%%
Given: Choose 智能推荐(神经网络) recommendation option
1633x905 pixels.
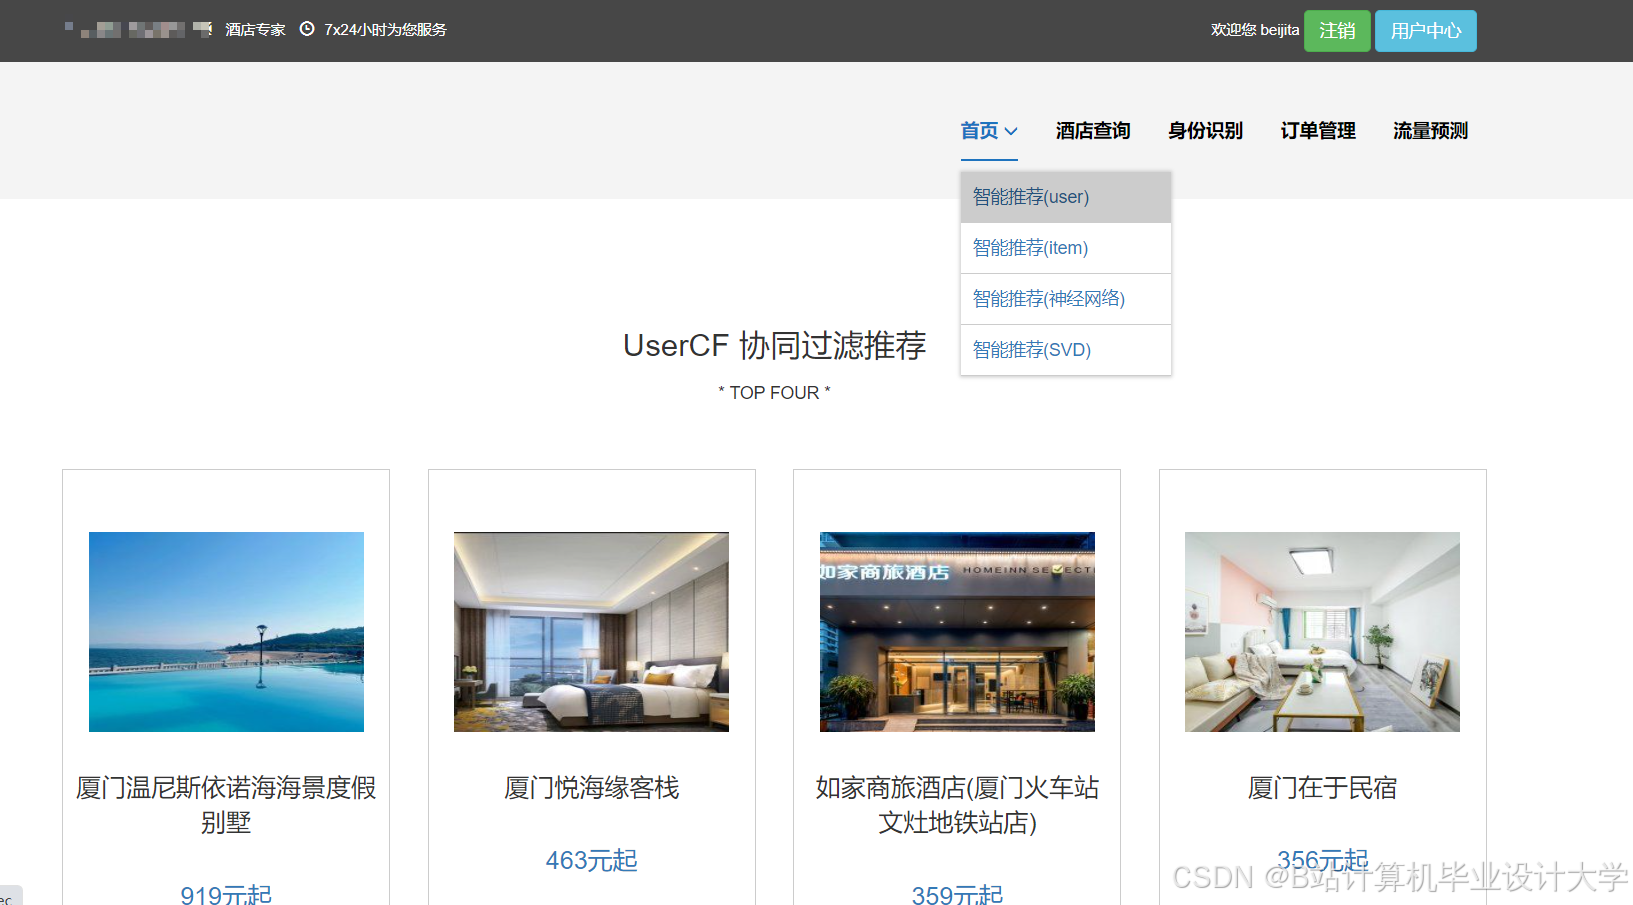Looking at the screenshot, I should pyautogui.click(x=1048, y=298).
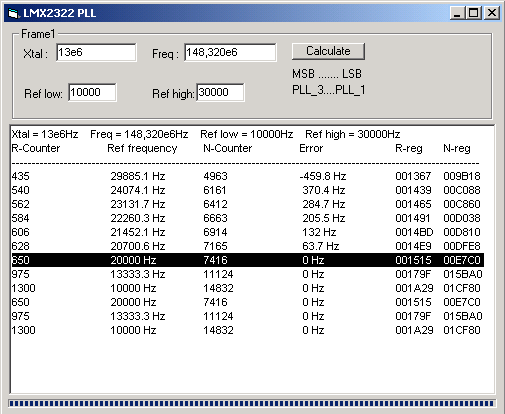Viewport: 505px width, 414px height.
Task: Select the last row with R-Counter 1300
Action: click(x=247, y=330)
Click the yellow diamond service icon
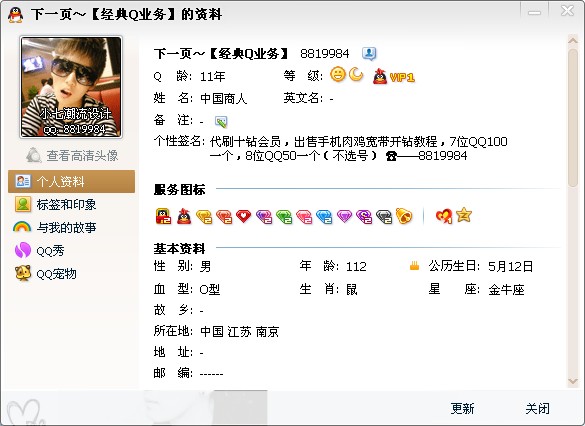This screenshot has height=426, width=585. click(204, 216)
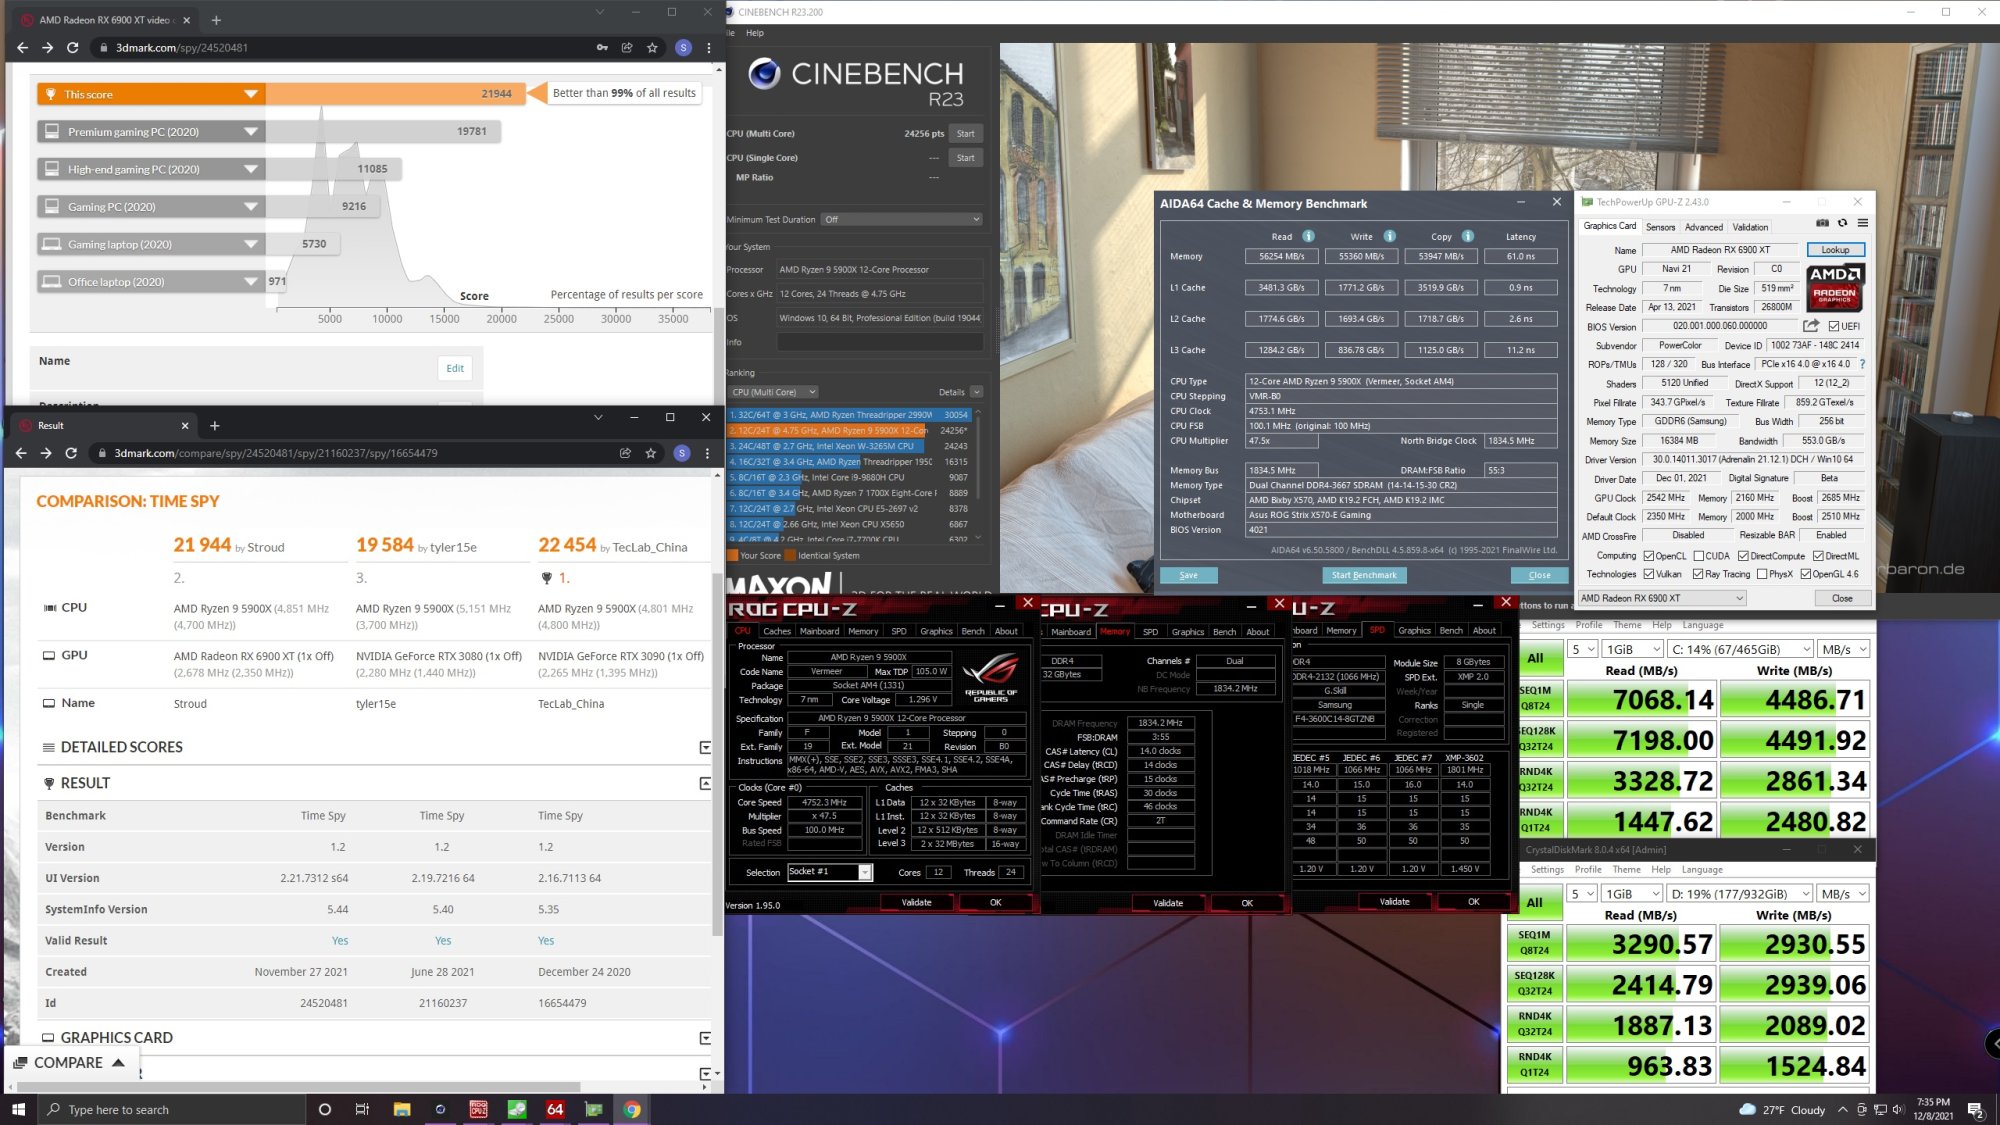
%%
Format the material above as a Markdown table with the columns "Row" and "Entry": number each non-blank line in order and place it in its own row. Leave the pictures out of the answer.

| Row | Entry |
|---|---|
| 1 | Given: Choose 智能推荐(神经网络) recommendation option |
| 2 | 1633x905 pixels. |
| 3 | Looking at the screenshot, I should pyautogui.click(x=1048, y=298). |
| 4 | Viewport: 505px width, 414px height. |
| 5 | Task: Select the last row with R-Counter 1300 |
| 6 | Action: click(x=247, y=330) |
| 7 | Click the yellow diamond service icon |
| 8 | This screenshot has height=426, width=585. click(204, 216) |